Born and raised in Hamilton, Ont., Austerberry attended a four-year specialized art school learning and practising drawing, fine arts, photography, advertising, silk screening, clay sculpture and other types of art. He took a keen interest in advertising, which he started his career in after a job fair at his school. He was hired by a company there and took up the offer after he graduated from high school.
He worked for a few other advertising agencies before moving to Chilliwack, where he opened up his own, in 1972. It was when he retired that he went back to what he really loves, which is pencil art.
“In between there, as I like to say, it wasn’t all work. Sometimes I worked when I decided I wanted to eat that week, so I worked various jobs in between as well.”
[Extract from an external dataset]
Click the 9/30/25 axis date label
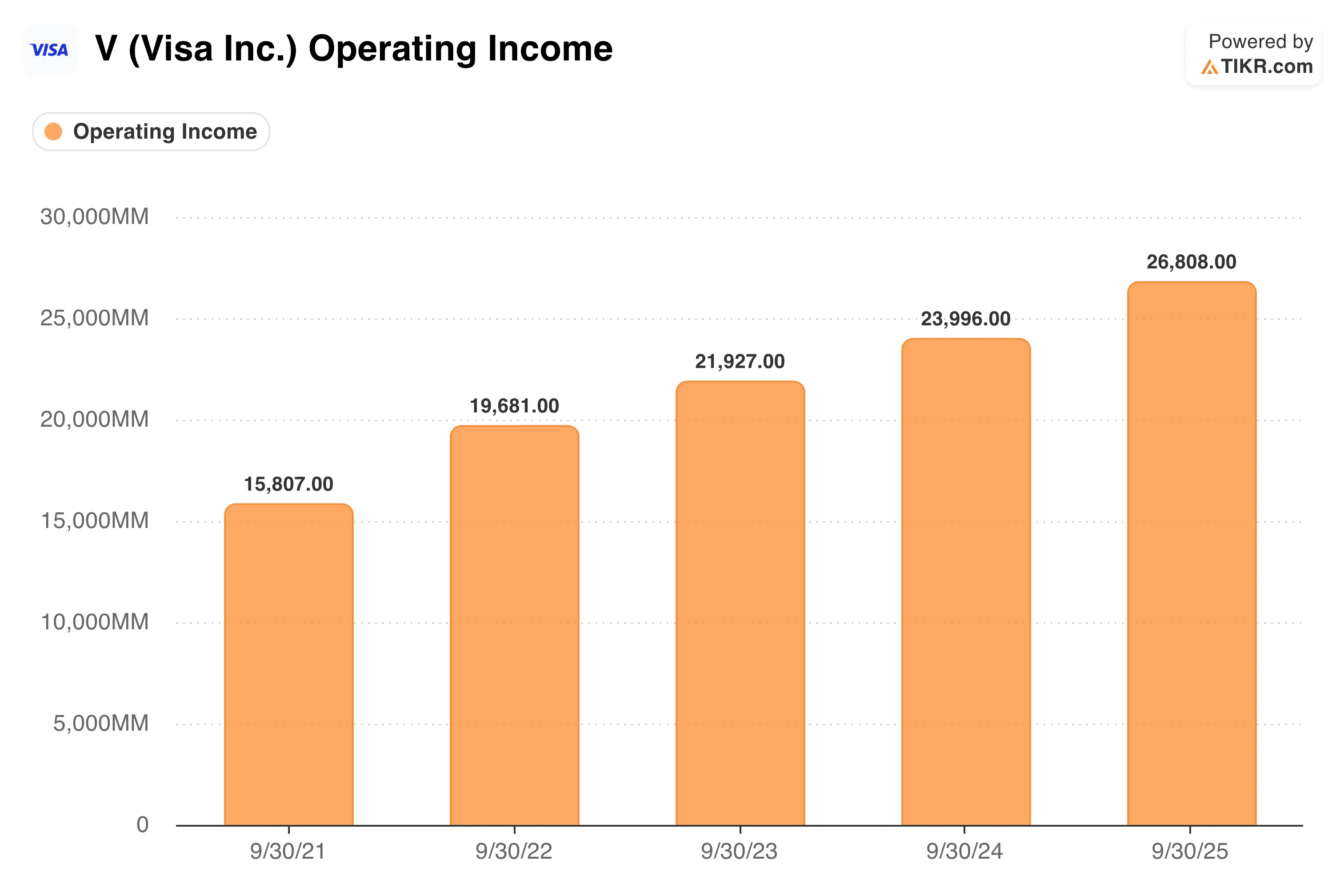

One of his influences is Norman Rockwell, a famous American illustrator, painter and author who is famous for his work with The Saturday Evening Post magazine.
“It’s funny because someone mentioned it to me the other day when they were watching me draw,” said Austerberry, who draws at shows and events such as the Farmer’s Market. “My early inspiration in life when I was young was Norman Rockwell, and there’s a similar influence in me today… I was drawing and someone [same person above] came up to me and looked at and said Norman Rockwell and that just set me back on my heels a bit because I haven’t thought about that for years.”
Austerberry draws whatever comes to his mind, or whatever interests him at the given moment. Sometimes, he said, he gets an idea while drawing another piece and can’t wait to finish it to start the new piece. Other times, once he finishes something he can’t come up with anything. He, however, doesn’t stick to the same theme or idea.